1Primorsky Regional Oncological Dispensary, Vladivostok

2Pacific State Medical University, Vladivostok

Zhurman Varvara N. — Cand. of Sci. (Med.), oncologist of the Primorsky Regional Oncological Dispensary

63А Russkaya Str., Vladivostok, 690105, Russian Federation, tel. +7-904-622-25-77, e-mail:, ORCID ID: 0000-0002-6927-3336

Abstract. Malignant neoplasms of the ovaries of epithelial nature account for 90%, of which serous carcinomas account for up to 85%. Due to pronounced heterogeneity (at the molecular and genetic level) and chemoresistance, difficulties arise in finding active targets for tumor elimination. An immunohistochemical study of tumor material was carried out in 74 patients with serous ovarian cancer treated in the period from 2016 to 2021. To determine the antigens in the samples, monoclonal antibodies were used: CD3, CD4, CD8, CD11b, CD14 and CD16. The average age of the patients was 57±11 years. The comparative group included 70 patients with benign ovarian tumors. The obtained results of the immunohistochemical study showed that in the composition of the immune cells of the microenvironment, the largest number of cells, at all stages (I–IV) of the oncological process, are represented by macrophages (CD11b+, CD14+), CD3+ lymphocytes are in second place in terms of the number of cells, followed by CD8+ and CD4+ and the smallest number of CD16+ cells.
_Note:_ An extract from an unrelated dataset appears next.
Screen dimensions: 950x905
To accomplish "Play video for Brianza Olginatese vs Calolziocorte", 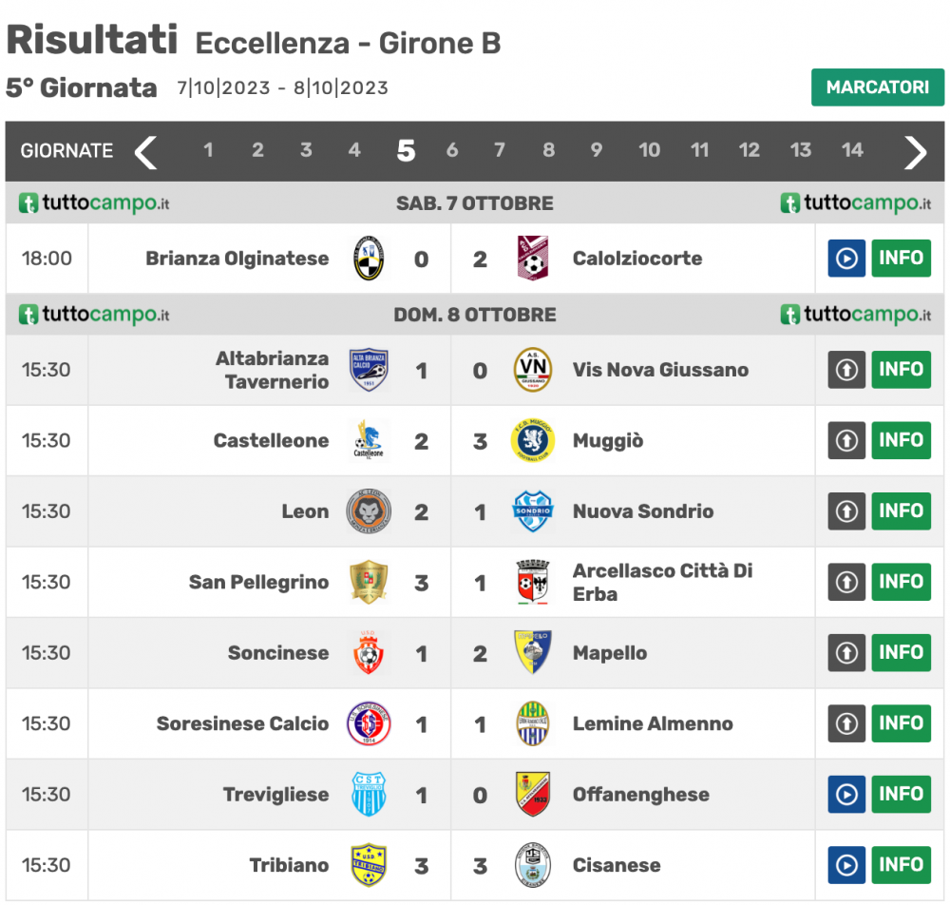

As a result of the immunohistochemical study, a multidirectional trend was found between the population composition of tumor-associated immune cells of the microenvironment and the stage of serous ovarian cancer. With an increase in the stage of the disease, the number of macrophages (CD11b+, CD14+) and lymphocytes (CD3+, CD16+) decreased regardless of the degree of differentiation of the tumor. With an increase in the tumor stage, the number of CD4+ and CD8+ populations decreased, but in this case, the degree of differentiation played a significant role, the higher the stage of the tumor and the lower the degree of differentiation, the fewer cells are detected.

Key words: serous ovarian cancer low-grade, high-grade, monoclonal antibodies: CD3, CD4, CD8, CD11b, CD14 and CD16.